あのとき荒れ果てた戦場の中で、立っていられるのは千鉱と柴だけであった。予想外の敵襲により神奈備側の被害は甚大。全滅の可能性すらあった。ただ、幸いなことに酔揺以外の妖刀は毘灼側には落ちていないし、隔離している2名の契約者は無事だ。ある程度の時間があれば立て直せるだろうがーーそのある程度・・・・の時間をどう稼げばと算段を立てている千鉱に、相手側の首魁が声をかける。
『貴方が俺の手を取るならば、今は引きましょう』
『今の言葉に嘘はないーー今、選択肢はないはずだ』
『1人分の価値としては、破格と思うがどうでしょう?』
千鉱の背後で辛うじて立てていた柴が、その甘言に乗るなと叫ぶ。その声に千鉱は振り返り、自分に献身を捧げる彼の姿を視界に入れる。痛みで動くことすら苦痛だろうに、必死に千鉱を引き留めるように叫び、傷だらけの手を伸ばす。そのいたいけな姿に目を細めた千鉱は、愛刀である淵天を地に下ろす。そして視線とリップシンクで柴に祈りのように伝える。
『淵天を守って欲しい』
そして、千鉱は毘灼統領の方に向かい歩き始めた。大地を噛み締めるように歩みを進めながら、千鉱は相手に問う。
『俺だけがお前の元へ行く……淵天は渡さない。』
それでいいか? と静かではあるが深みを持って千鉱は尋ねた。美しい紅い双眸で真っ直ぐに前を見つめながら。その様子を正面で見つめていた青年は、至極満足そうに微笑みながら千鉱に向けて片手を差し出した。柴の痛々しい咆哮を聞きながら、あと少しで目の前の男に手が届く寸前で、千鉱は歩みを止めた。そして、腰に差したままの脇差を抜き自身の首に当てる。それに対して、何が起きようとしているのかわからない敵の青年は僅かな動揺を滲ませるが、千鉱はそれに構わず声を放った。
『約束に、俺の生死は関係なかったよな?』
言い切った瞬間に、脇差でもって自身の頸を千鉱は切りつけた。失われていく千鉱の意識は、柴の悲鳴と禍々しい炎に包まれていく光景を感じながら失われていった。
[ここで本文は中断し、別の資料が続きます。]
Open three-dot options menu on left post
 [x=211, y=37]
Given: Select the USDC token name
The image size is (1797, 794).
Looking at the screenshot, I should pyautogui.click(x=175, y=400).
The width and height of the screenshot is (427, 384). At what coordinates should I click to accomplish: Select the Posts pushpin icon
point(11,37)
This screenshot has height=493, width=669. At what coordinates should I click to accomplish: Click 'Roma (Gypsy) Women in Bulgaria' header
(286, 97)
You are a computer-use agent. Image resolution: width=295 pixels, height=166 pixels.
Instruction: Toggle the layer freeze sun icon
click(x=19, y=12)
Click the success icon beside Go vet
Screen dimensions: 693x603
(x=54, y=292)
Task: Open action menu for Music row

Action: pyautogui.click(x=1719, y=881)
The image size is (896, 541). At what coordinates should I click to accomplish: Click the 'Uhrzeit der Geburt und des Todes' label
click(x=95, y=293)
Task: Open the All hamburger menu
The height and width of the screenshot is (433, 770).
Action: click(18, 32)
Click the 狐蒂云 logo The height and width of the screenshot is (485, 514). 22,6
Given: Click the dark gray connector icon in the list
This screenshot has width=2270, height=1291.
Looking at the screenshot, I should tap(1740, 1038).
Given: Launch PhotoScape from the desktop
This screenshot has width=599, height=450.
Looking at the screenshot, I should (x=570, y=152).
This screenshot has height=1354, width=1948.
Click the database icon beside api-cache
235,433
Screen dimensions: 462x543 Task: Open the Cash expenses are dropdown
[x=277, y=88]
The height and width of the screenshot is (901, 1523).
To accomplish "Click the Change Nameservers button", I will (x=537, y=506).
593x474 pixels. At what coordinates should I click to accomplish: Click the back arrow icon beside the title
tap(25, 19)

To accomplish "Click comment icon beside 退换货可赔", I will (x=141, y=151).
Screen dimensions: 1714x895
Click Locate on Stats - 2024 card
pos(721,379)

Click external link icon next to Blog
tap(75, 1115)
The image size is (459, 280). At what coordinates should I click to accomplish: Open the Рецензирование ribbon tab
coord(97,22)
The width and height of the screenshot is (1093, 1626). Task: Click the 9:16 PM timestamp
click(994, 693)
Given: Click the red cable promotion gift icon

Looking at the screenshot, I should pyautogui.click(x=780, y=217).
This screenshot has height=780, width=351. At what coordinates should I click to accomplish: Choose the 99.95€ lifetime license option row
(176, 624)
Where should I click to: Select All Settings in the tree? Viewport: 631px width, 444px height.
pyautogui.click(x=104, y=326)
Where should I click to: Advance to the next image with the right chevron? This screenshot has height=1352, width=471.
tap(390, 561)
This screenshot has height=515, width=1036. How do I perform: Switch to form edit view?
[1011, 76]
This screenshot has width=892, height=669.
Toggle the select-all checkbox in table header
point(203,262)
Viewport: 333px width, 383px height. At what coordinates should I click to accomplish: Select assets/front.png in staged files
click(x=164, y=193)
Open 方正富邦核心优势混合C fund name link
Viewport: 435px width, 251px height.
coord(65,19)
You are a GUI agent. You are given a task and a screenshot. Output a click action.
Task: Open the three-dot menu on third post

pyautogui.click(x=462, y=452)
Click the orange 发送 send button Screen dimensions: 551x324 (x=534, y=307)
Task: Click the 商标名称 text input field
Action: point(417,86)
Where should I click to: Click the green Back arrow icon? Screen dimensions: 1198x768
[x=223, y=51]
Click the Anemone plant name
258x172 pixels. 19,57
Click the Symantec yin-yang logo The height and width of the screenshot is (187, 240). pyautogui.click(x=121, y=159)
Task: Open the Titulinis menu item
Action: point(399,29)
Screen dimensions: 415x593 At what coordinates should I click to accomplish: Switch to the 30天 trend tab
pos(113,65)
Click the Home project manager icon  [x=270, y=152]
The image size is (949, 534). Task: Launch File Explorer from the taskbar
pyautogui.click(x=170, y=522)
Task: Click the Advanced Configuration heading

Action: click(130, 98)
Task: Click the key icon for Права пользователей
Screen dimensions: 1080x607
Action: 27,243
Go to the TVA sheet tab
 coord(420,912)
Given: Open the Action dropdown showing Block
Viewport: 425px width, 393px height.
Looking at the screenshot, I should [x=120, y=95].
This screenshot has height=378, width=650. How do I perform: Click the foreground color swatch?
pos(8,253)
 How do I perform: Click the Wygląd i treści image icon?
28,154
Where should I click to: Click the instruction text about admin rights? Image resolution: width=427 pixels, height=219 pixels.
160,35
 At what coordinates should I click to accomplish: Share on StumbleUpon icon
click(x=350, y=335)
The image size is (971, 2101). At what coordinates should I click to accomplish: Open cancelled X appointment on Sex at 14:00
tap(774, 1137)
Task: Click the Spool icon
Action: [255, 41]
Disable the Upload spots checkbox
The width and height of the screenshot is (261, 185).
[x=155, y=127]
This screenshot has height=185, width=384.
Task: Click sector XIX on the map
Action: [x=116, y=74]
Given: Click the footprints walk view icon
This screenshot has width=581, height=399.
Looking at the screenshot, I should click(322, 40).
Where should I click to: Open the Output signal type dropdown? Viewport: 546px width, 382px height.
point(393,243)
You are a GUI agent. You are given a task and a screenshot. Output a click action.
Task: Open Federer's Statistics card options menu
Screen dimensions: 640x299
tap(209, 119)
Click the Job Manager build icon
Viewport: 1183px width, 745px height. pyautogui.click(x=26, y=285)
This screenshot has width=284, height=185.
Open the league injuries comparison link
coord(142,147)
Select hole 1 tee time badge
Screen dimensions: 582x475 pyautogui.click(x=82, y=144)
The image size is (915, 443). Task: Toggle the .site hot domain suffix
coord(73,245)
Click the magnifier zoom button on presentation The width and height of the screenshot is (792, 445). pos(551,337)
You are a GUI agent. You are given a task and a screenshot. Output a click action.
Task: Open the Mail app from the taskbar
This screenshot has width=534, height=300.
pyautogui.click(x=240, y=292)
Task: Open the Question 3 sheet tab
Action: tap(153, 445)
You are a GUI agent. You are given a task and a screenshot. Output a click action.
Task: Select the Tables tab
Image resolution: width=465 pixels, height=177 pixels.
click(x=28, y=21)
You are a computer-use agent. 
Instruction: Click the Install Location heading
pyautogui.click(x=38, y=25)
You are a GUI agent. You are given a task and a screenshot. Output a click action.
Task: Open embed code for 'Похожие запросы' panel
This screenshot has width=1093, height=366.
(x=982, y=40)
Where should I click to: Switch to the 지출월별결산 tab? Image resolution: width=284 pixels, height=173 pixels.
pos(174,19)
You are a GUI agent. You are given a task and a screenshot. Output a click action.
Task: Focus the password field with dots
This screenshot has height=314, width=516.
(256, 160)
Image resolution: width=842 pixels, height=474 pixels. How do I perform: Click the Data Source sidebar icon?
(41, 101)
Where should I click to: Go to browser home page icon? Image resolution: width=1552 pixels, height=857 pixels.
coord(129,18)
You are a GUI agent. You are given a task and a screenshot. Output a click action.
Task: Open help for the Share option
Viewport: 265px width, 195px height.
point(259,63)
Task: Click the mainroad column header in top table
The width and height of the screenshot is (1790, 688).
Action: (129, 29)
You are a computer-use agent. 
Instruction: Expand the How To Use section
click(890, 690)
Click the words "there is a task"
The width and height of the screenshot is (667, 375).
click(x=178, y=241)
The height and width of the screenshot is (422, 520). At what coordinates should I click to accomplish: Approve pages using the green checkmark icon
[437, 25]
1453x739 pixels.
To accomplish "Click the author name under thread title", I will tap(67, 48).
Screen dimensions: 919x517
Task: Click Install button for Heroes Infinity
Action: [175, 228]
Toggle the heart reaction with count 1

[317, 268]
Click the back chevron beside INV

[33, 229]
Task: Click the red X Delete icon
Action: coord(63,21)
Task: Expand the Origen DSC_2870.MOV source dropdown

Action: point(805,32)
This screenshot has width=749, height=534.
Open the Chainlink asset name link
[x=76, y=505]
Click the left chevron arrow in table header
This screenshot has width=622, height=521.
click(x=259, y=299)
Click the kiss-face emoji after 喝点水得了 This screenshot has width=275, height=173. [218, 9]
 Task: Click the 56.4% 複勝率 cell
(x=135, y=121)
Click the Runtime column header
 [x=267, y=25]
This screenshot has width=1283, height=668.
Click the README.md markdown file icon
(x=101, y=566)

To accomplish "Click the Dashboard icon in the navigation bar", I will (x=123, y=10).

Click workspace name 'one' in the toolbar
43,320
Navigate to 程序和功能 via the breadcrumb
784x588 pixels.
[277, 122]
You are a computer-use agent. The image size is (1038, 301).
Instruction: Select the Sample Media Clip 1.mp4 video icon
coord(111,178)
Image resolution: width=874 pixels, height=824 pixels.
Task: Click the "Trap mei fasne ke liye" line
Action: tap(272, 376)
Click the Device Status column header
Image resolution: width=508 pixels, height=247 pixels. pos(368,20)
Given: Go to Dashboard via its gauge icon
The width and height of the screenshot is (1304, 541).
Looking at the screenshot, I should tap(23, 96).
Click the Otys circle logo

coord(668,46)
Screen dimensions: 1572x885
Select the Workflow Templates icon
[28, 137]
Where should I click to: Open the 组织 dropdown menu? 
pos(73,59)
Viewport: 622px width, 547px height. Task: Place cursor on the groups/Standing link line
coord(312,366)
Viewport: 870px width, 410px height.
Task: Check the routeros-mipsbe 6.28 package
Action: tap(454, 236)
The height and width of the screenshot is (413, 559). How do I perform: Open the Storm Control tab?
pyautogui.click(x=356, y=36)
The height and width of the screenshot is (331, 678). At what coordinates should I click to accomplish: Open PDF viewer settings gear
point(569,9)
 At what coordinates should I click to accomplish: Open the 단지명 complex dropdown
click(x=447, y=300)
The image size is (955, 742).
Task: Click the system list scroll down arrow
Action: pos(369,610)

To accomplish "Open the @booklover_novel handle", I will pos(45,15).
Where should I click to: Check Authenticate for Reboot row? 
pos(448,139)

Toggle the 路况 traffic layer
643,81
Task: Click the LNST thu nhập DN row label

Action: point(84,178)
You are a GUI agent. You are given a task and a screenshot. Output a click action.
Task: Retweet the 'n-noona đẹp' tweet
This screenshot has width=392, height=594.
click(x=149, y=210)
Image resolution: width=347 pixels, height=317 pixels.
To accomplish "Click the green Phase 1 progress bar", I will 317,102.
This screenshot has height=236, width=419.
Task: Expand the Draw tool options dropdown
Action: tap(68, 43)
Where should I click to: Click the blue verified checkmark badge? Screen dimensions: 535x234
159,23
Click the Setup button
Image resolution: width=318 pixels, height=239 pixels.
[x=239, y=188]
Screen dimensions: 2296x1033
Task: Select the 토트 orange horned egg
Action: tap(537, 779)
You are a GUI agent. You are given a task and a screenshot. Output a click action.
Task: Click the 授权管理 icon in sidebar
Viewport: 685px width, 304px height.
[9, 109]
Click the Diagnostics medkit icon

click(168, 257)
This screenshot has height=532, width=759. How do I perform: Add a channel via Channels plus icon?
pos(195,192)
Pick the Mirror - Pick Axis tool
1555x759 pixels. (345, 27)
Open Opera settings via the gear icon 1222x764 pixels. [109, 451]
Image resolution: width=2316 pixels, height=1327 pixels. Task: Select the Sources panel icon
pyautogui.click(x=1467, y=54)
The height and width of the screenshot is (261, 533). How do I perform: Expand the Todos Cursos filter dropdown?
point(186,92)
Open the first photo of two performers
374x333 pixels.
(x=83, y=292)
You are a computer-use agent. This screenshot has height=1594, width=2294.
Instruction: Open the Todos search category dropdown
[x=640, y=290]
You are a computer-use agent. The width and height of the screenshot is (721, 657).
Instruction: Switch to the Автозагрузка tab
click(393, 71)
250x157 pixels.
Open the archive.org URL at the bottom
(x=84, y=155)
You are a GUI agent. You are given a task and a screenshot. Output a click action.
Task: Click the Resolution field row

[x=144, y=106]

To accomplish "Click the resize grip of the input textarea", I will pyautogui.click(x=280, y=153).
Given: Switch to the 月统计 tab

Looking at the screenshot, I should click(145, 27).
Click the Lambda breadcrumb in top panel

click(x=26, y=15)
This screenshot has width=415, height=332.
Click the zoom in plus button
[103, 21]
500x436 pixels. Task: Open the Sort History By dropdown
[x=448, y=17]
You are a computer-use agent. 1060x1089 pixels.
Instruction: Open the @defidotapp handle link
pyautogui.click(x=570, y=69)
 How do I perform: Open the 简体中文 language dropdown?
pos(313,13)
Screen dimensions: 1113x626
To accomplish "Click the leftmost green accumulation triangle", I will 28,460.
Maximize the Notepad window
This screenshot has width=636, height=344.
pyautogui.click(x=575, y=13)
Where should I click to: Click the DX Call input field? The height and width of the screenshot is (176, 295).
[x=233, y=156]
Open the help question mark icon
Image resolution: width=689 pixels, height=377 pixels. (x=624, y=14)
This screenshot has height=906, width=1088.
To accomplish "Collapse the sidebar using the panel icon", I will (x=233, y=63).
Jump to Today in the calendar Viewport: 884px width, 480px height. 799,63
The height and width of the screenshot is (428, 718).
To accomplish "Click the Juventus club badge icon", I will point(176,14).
深い海の底に泳いでいくなんて、生身の身体では不可能なことは知っている。深くなればなるほど、水圧で身体の輪郭なんて無かったことになり、潰れて、ただの肉片に。やがて粉々になって海洋生物の餌になるだろう。それでも、光が差さない深海の底で横たわり目を瞑ることができたなら、こういう感覚なのだろうという深い眠りの世界に千鉱はいる。そして今、この目を開けて目を覚ませば、無作法な若者に無体を強いられることを知っている。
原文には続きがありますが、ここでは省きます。